Standard workflows | Express workflows |
---|---|
2,000 per second execution rate | 100,000 per second execution rate |
4,000 per second state transition rate | Nearly unlimited state transition rate |
Priced by state transition | Priced by number and duration of executions |
Show execution history and visual debugging | Show execution history and visual debugging based on log level |
See execution history in Step Functions | Send execution history to CloudWatch |
Support integrations with all services.Support optimized integrations with some services. | Support integrations with all services. |
Support Request Response pattern for all servicesSupport Run a Job and/or Wait for Callback patterns in specific services (see following section for details) | Support Request Response pattern for all services |
AWS Step Function Cost
You only pay for the services you utilise using AWS Step Functions. Standard Workflows and Express Workflows are the two types of workflows available in Step Functions.

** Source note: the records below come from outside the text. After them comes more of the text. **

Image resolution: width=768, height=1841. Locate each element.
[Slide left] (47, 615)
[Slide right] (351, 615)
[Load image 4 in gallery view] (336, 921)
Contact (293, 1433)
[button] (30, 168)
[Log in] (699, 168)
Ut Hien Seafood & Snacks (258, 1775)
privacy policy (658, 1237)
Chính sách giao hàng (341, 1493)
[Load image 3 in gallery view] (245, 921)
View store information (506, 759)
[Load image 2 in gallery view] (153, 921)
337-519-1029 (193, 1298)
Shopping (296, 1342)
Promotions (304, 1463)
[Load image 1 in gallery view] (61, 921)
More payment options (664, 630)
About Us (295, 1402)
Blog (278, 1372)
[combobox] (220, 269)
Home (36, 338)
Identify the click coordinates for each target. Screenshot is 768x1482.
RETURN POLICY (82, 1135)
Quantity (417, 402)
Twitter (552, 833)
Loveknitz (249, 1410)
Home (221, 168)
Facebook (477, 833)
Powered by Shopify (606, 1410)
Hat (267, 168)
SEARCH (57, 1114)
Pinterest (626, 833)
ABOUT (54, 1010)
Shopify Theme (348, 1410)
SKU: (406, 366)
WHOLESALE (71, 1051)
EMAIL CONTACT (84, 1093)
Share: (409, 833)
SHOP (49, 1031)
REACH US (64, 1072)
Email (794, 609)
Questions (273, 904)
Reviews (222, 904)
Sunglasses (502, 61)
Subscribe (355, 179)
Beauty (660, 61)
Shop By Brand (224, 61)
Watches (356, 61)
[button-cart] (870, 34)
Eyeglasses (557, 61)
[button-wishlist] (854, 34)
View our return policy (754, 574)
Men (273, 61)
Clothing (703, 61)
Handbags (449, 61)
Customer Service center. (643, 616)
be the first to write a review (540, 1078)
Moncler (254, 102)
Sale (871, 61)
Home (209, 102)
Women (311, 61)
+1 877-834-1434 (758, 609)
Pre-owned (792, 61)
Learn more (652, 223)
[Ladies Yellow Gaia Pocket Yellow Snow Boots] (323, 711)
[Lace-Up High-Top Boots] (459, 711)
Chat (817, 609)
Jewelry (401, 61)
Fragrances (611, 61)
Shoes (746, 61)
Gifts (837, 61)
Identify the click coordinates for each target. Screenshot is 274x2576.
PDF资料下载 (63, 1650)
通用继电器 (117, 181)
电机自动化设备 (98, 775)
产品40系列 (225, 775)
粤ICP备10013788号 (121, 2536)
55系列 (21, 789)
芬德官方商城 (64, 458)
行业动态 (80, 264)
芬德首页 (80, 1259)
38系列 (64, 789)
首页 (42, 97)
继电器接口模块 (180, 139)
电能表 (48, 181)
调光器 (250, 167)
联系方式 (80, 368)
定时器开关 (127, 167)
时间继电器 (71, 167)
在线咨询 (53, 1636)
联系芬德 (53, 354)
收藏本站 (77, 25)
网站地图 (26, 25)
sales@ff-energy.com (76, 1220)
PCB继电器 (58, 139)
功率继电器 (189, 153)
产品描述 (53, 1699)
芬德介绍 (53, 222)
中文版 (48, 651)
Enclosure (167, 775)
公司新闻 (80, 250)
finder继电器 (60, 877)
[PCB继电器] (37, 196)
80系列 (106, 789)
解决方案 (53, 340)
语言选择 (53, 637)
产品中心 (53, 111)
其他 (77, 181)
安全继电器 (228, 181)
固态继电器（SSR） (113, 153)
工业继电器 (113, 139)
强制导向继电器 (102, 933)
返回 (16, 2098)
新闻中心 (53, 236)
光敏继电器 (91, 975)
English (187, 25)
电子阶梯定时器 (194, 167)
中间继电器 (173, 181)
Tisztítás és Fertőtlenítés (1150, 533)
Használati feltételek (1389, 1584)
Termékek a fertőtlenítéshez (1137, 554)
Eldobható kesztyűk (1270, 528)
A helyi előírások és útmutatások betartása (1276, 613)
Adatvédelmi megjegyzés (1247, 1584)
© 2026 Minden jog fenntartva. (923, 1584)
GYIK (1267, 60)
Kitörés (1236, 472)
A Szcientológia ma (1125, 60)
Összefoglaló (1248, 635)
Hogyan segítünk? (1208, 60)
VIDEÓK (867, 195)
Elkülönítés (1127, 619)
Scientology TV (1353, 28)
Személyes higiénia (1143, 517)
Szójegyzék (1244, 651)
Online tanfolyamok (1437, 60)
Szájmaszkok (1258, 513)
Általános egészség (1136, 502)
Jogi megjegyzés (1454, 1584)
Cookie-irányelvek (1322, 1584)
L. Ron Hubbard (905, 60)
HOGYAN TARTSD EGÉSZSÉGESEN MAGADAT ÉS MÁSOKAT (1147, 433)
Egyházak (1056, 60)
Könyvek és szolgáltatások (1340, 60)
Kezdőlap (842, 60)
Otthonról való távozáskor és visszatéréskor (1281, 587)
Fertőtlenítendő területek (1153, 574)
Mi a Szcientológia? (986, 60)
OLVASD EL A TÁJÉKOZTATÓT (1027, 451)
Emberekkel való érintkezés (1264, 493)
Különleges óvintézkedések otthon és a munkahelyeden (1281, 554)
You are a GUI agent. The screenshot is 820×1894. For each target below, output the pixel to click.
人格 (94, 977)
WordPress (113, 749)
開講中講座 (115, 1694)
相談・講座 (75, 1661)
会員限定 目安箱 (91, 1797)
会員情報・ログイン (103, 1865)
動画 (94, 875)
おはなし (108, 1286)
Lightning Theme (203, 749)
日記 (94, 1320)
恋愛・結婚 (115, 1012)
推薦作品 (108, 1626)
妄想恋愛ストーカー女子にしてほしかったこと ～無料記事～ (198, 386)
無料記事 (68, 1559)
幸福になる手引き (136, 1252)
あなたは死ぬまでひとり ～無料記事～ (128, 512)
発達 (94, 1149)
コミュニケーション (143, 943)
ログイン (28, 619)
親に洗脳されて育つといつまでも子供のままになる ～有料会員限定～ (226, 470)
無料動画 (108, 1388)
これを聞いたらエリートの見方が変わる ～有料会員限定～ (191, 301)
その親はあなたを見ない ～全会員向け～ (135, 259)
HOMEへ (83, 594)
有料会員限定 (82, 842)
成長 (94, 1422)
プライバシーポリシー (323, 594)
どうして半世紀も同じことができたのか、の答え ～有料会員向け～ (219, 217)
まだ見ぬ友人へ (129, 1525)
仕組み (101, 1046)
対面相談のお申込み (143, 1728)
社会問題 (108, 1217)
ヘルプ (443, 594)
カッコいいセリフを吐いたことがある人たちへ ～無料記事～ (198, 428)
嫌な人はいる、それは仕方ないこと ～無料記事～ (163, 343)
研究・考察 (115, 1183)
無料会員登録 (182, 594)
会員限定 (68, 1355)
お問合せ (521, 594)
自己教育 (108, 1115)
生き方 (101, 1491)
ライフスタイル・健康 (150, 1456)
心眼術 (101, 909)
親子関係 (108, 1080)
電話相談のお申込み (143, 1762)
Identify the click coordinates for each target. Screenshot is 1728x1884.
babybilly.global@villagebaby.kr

Amazon Step Functions Pricing for Standard Workflows
You pay for state transitions needed to run your application.
Step Functions counts state transitions for each process step. You pay for all state machine transitions, including retries.
Step Functions offers 4,000 monthly state transitions for free. All charges are daily metered and billed monthly.
Pricing for AWS Step Functions Express Workflows
Pay-per-use with Step Functions Express Workflows. Your workflow’s requests and length determine your pricing.
Step Functions Express Workflows counts requests when it starts a workflow and charges you for the total number of requests across all workflows. This includes console tests.
Duration is computed from the start of your process to the end, rounded up to the nearest 100ms, and memory utilised, billed in 64-MB chunks.
Memory usage depends on workflow definition size, map or parallel states, and execution (payload) data.
Additional fees
If your application workflow uses other AWS services or transports data, you may pay additional charges. Using an AWS Lambda function in your application workflow will cost you per request and per duration. Step Functions interfaces with AWS PrivateLink and Amazon VPC Lattice to invoke endpoints in private networks like VPC. Invocations to private endpoints using AWS PrivateLink and Amazon VPC Lattice will incur typical data transfer charges.